# [Problem description]
Retype all of the entries exactly as they appear.

# [Records for this exercise]
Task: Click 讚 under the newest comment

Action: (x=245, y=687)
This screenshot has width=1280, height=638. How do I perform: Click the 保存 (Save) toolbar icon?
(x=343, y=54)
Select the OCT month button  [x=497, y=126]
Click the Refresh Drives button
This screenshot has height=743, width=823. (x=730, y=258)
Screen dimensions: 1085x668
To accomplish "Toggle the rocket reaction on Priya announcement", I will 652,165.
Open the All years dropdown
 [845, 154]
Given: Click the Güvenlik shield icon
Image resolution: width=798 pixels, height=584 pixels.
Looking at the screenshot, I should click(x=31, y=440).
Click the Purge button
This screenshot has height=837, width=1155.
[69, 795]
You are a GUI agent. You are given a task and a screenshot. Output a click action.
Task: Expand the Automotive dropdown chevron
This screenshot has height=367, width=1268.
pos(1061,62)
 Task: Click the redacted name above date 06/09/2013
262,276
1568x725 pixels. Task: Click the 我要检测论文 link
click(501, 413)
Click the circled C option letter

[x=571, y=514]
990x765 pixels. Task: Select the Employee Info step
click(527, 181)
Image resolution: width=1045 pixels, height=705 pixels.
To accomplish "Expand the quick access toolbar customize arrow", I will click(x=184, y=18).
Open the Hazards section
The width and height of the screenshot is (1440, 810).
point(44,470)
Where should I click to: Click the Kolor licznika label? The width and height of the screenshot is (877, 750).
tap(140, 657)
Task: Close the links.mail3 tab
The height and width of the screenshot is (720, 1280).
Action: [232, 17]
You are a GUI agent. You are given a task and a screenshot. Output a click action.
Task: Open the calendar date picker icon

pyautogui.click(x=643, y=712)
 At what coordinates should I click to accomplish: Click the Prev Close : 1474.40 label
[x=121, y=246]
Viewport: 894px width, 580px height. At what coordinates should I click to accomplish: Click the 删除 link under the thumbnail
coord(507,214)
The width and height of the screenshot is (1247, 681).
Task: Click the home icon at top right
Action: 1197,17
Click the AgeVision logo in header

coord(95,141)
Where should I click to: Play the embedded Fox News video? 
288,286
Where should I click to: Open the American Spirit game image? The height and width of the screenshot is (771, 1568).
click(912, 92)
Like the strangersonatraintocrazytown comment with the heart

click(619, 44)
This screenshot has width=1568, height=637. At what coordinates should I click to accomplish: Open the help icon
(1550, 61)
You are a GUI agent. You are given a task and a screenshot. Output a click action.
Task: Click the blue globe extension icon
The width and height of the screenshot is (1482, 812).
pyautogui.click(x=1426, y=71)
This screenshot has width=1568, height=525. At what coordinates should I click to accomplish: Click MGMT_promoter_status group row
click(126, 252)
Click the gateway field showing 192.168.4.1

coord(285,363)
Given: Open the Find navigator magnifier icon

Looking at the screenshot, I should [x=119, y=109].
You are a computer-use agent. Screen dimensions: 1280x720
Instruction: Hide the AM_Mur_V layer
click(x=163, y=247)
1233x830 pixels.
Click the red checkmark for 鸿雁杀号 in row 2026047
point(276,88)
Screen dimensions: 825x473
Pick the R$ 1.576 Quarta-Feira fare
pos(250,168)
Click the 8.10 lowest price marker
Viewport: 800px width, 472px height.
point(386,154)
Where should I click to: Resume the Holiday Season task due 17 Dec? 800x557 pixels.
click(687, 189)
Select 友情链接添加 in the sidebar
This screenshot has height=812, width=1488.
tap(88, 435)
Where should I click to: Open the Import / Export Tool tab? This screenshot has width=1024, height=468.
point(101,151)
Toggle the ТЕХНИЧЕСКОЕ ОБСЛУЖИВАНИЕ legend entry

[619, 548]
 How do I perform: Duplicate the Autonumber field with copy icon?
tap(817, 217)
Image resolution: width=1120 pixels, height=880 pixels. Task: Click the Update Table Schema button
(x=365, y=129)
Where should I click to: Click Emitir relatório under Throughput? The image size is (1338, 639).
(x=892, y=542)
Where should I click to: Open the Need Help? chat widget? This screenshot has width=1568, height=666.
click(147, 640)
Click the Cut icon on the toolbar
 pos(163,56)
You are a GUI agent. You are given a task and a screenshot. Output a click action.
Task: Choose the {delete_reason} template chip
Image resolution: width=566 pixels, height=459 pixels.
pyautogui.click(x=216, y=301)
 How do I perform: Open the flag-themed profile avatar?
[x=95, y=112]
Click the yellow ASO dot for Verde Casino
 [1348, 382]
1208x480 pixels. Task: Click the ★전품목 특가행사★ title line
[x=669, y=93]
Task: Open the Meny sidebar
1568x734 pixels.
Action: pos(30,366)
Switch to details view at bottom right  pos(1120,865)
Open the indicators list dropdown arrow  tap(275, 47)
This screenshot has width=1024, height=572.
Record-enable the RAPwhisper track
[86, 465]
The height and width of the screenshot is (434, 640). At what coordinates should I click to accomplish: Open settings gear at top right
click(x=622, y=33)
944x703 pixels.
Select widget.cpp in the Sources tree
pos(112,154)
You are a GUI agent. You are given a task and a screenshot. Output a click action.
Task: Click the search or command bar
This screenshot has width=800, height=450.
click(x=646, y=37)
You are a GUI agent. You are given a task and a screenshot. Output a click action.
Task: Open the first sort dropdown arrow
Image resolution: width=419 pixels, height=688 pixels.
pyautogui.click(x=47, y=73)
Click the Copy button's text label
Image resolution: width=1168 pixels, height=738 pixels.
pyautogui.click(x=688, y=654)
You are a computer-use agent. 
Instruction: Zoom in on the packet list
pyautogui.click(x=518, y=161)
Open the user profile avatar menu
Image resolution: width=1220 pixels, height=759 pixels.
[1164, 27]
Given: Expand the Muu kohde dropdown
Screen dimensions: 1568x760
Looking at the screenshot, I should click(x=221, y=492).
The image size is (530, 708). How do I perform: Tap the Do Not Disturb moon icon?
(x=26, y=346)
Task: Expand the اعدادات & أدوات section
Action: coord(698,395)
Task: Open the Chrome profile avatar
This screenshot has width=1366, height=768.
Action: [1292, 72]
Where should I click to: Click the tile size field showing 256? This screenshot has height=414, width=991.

# [Task solution]
Task: Click 讚 under the newest comment

Action: (x=245, y=687)
This screenshot has width=1280, height=638. How do I perform: Click the 保存 (Save) toolbar icon?
(x=343, y=54)
Select the OCT month button  [x=497, y=126]
Click the Refresh Drives button
This screenshot has height=743, width=823. (x=730, y=258)
Screen dimensions: 1085x668
To accomplish "Toggle the rocket reaction on Priya announcement", I will 652,165.
Open the All years dropdown
 [845, 154]
Given: Click the Güvenlik shield icon
Image resolution: width=798 pixels, height=584 pixels.
Looking at the screenshot, I should click(x=31, y=440).
Click the Purge button
This screenshot has height=837, width=1155.
[69, 795]
You are a GUI agent. You are given a task and a screenshot. Output a click action.
Task: Expand the Automotive dropdown chevron
This screenshot has height=367, width=1268.
pos(1061,62)
 Task: Click the redacted name above date 06/09/2013
262,276
1568x725 pixels. Task: Click the 我要检测论文 link
click(501, 413)
Click the circled C option letter

[x=571, y=514]
990x765 pixels. Task: Select the Employee Info step
click(527, 181)
Image resolution: width=1045 pixels, height=705 pixels.
To accomplish "Expand the quick access toolbar customize arrow", I will click(x=184, y=18).
Open the Hazards section
The width and height of the screenshot is (1440, 810).
point(44,470)
Where should I click to: Click the Kolor licznika label? The width and height of the screenshot is (877, 750).
tap(140, 657)
Task: Close the links.mail3 tab
The height and width of the screenshot is (720, 1280).
Action: [232, 17]
You are a GUI agent. You are given a task and a screenshot. Output a click action.
Task: Open the calendar date picker icon

pyautogui.click(x=643, y=712)
 At what coordinates should I click to accomplish: Click the Prev Close : 1474.40 label
[x=121, y=246]
Viewport: 894px width, 580px height. At what coordinates should I click to accomplish: Click the 删除 link under the thumbnail
coord(507,214)
The width and height of the screenshot is (1247, 681).
Task: Click the home icon at top right
Action: 1197,17
Click the AgeVision logo in header

coord(95,141)
Where should I click to: Play the embedded Fox News video? 
288,286
Where should I click to: Open the American Spirit game image? The height and width of the screenshot is (771, 1568).
click(912, 92)
Like the strangersonatraintocrazytown comment with the heart

click(619, 44)
This screenshot has width=1568, height=637. At what coordinates should I click to accomplish: Open the help icon
(1550, 61)
You are a GUI agent. You are given a task and a screenshot. Output a click action.
Task: Click the blue globe extension icon
The width and height of the screenshot is (1482, 812).
pyautogui.click(x=1426, y=71)
This screenshot has width=1568, height=525. At what coordinates should I click to accomplish: Click MGMT_promoter_status group row
click(126, 252)
Click the gateway field showing 192.168.4.1

coord(285,363)
Given: Open the Find navigator magnifier icon

Looking at the screenshot, I should [x=119, y=109].
You are a computer-use agent. Screen dimensions: 1280x720
Instruction: Hide the AM_Mur_V layer
click(x=163, y=247)
1233x830 pixels.
Click the red checkmark for 鸿雁杀号 in row 2026047
point(276,88)
Screen dimensions: 825x473
Pick the R$ 1.576 Quarta-Feira fare
pos(250,168)
Click the 8.10 lowest price marker
Viewport: 800px width, 472px height.
point(386,154)
Where should I click to: Resume the Holiday Season task due 17 Dec? 800x557 pixels.
click(687, 189)
Select 友情链接添加 in the sidebar
This screenshot has height=812, width=1488.
tap(88, 435)
Where should I click to: Open the Import / Export Tool tab? This screenshot has width=1024, height=468.
point(101,151)
Toggle the ТЕХНИЧЕСКОЕ ОБСЛУЖИВАНИЕ legend entry

[619, 548]
 How do I perform: Duplicate the Autonumber field with copy icon?
tap(817, 217)
Image resolution: width=1120 pixels, height=880 pixels. Task: Click the Update Table Schema button
(x=365, y=129)
Where should I click to: Click Emitir relatório under Throughput? The image size is (1338, 639).
(x=892, y=542)
Where should I click to: Open the Need Help? chat widget? This screenshot has width=1568, height=666.
click(147, 640)
Click the Cut icon on the toolbar
 pos(163,56)
You are a GUI agent. You are given a task and a screenshot. Output a click action.
Task: Choose the {delete_reason} template chip
Image resolution: width=566 pixels, height=459 pixels.
pyautogui.click(x=216, y=301)
 How do I perform: Open the flag-themed profile avatar?
[x=95, y=112]
Click the yellow ASO dot for Verde Casino
 [1348, 382]
1208x480 pixels. Task: Click the ★전품목 특가행사★ title line
[x=669, y=93]
Task: Open the Meny sidebar
1568x734 pixels.
Action: pos(30,366)
Switch to details view at bottom right  pos(1120,865)
Open the indicators list dropdown arrow  tap(275, 47)
This screenshot has width=1024, height=572.
Record-enable the RAPwhisper track
[86, 465]
The height and width of the screenshot is (434, 640). At what coordinates should I click to accomplish: Open settings gear at top right
click(x=622, y=33)
944x703 pixels.
Select widget.cpp in the Sources tree
pos(112,154)
You are a GUI agent. You are given a task and a screenshot. Output a click action.
Task: Click the search or command bar
This screenshot has width=800, height=450.
click(x=646, y=37)
You are a GUI agent. You are given a task and a screenshot. Output a click action.
Task: Open the first sort dropdown arrow
Image resolution: width=419 pixels, height=688 pixels.
pyautogui.click(x=47, y=73)
Click the Copy button's text label
Image resolution: width=1168 pixels, height=738 pixels.
pyautogui.click(x=688, y=654)
You are a computer-use agent. 
Instruction: Zoom in on the packet list
pyautogui.click(x=518, y=161)
Open the user profile avatar menu
Image resolution: width=1220 pixels, height=759 pixels.
[1164, 27]
Given: Expand the Muu kohde dropdown
Screen dimensions: 1568x760
Looking at the screenshot, I should click(x=221, y=492).
The image size is (530, 708). How do I perform: Tap the Do Not Disturb moon icon?
(x=26, y=346)
Task: Expand the اعدادات & أدوات section
Action: coord(698,395)
Task: Open the Chrome profile avatar
This screenshot has width=1366, height=768.
Action: [1292, 72]
Where should I click to: Click the tile size field showing 256? This screenshot has height=414, width=991.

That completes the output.